My return to Afghanistan began earlier, in Kandahar. I took a military flight from Ottawa to the Kandahar Airfield, a sprawling city-like complex where NATO runs much of its military operations in the Taliban heartland of southern Afghanistan. There had been maybe a few hundred special operations soldiers and CIA paramilitaries in the country when I left in 2001. Now there were more than 100,000 foreign soldiers battling the still-resilient Taliban.

The initial campaign to overthrow them relied heavily on air strikes and special forces allied with Afghan fighters on the ground. This minimalist strategy was built on the hope that intervention would be quick and light. For a while it was. The Taliban were seemingly defeated, and a friendly government was installed in Kabul. America then moved much of its personnel and resources from Afghanistan to Iraq. The shift allowed the Taliban to rebuild. Soon a full-blown insurgency was raging.

“As they look back over this, they'll probably figure that there were some opportunities early on that we didn't take advantage of,” Lieutenant-General David Rodriguez, the American commander of the International Security Assistance Force Joint Command, said when we met in Kabul.

“The enemy regrouped and by 2005 was starting to come back stronger and stronger. And then we kind of were a little bit behind it each time and didn't leap ahead to get the strength and density of forces to improve the security to enable all the other things that are important. The numbers came late. The speed and growth of the Afghan national security forces came late. And what we couldn't do is just keep catching up to an ever-growing, strengthening insurgency, and basically shooting behind them.”

Canada's deployment of more than 2,500 soldiers to Kandahar in 2006 coincided with the Taliban's resurgence. The Canadian Forces suffered more than thirty fatalities that year, and again in each of the three years to come. Responsible for much of Kandahar province, the Canadians didn't have the numbers necessary to control territory. “It has been difficult, because we weren't a large enough force to fight an all-out counter-insurgency,” said Brigadier-General Dean Milner, the Canadian commander of Task Force Kandahar. They contained the Taliban and beat them whenever they stood to fight, but could not defeat them.

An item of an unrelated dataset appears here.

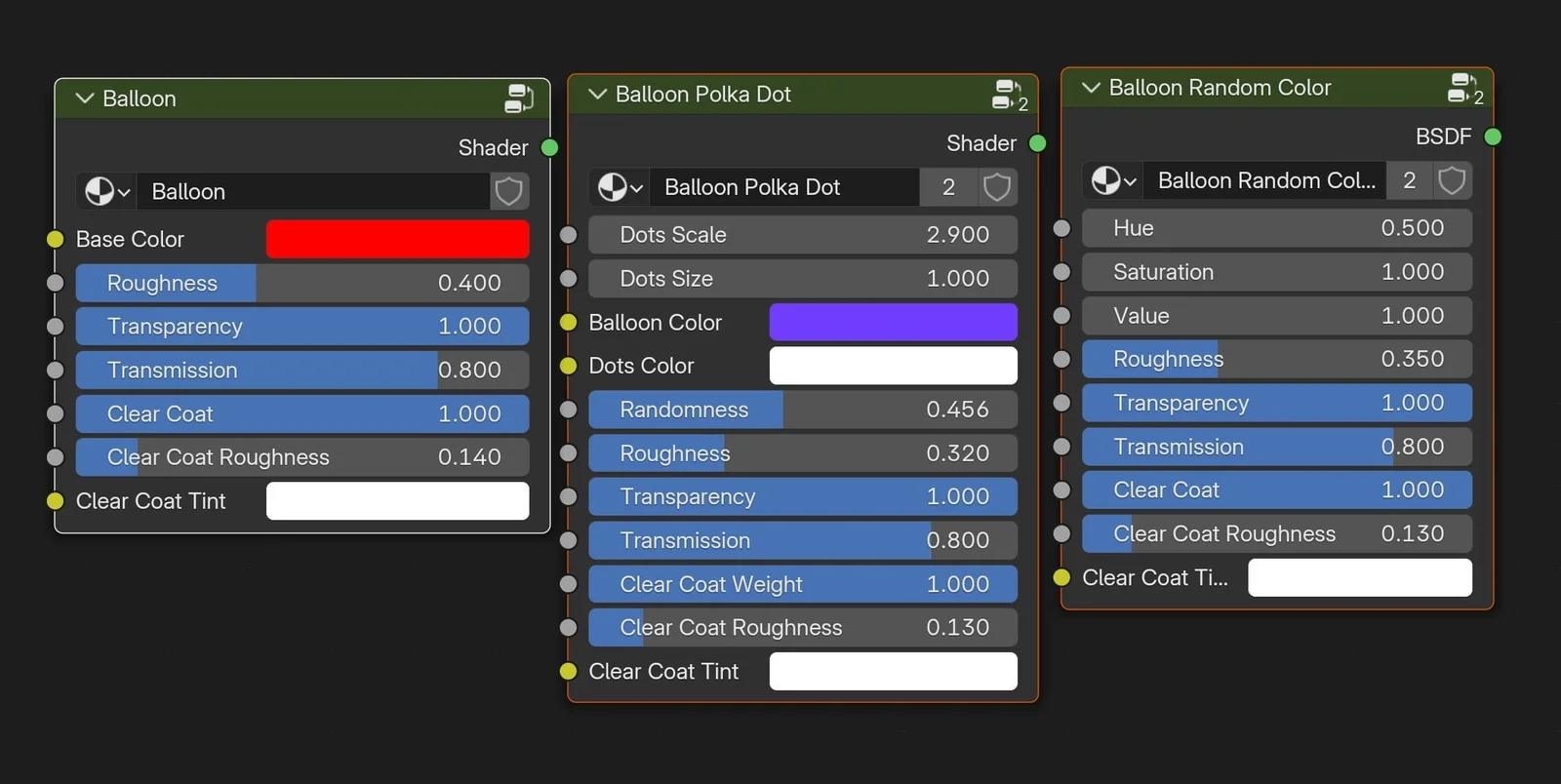Click the Dots Color yellow input socket
Viewport: 1561px width, 784px height.
[569, 366]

Then, in 2009, U.S. President Barack Obama announced an additional 30,000 American troops would “surge” into Afghanistan. Most of them arrived in the south. The Canadian area of responsibility shrunk. For the first time, Canadian soldiers had the troop density, as Milner put it, “to live with the people, to be everywhere we wanted to be.”

The Canadians, freed from trying to secure the entire province, deployed throughout Panjwaii district in a network of forward operating bases, patrols bases, and combat outposts. Some were large, fortified camps with rows of tanks and staffed kitchens. Others were small compounds where soldiers slept in hovels or outside and ate cold rations or whatever they prepared themselves.

An Afghan policeman near the village of Salavat, Kandahar province.

Canadian soldiers prepare for an armoured patrol at dawn in Kandahar province.

My visit came at a time when the Canadians fighting in Panjwaii felt they had finally reversed the Taliban's momentum. Only two members of their battle group had died due to enemy action since their deployment began the previous fall. Firefights and bombings were rare. Refugees were returning. They were opening schools. Members of the battle group, most from the Royal 22e Régiment, the Quebec unit known as the Van Doos, were proud. They had accomplished a lot. They were also on their way home. Canadian Prime Minister Stephen Harper had promised to end Canada's combat mission by July 2011, only a couple of months away.

“As long as we're here, our work should be to create an option,” Alexis Legros, a captain who commanded a platoon at the Folad patrol base, told me. “They chose the Taliban because they provided security. Now we're giving them another choice. In the end it will be the population that decides. They know the Taliban closed schools and we opened one. There's no point trying to impose anything, because it won't work. The only thing we can do is give them time and an alternative when we leave.”

Canadian soldiers at a forward operating base in Kandahar province.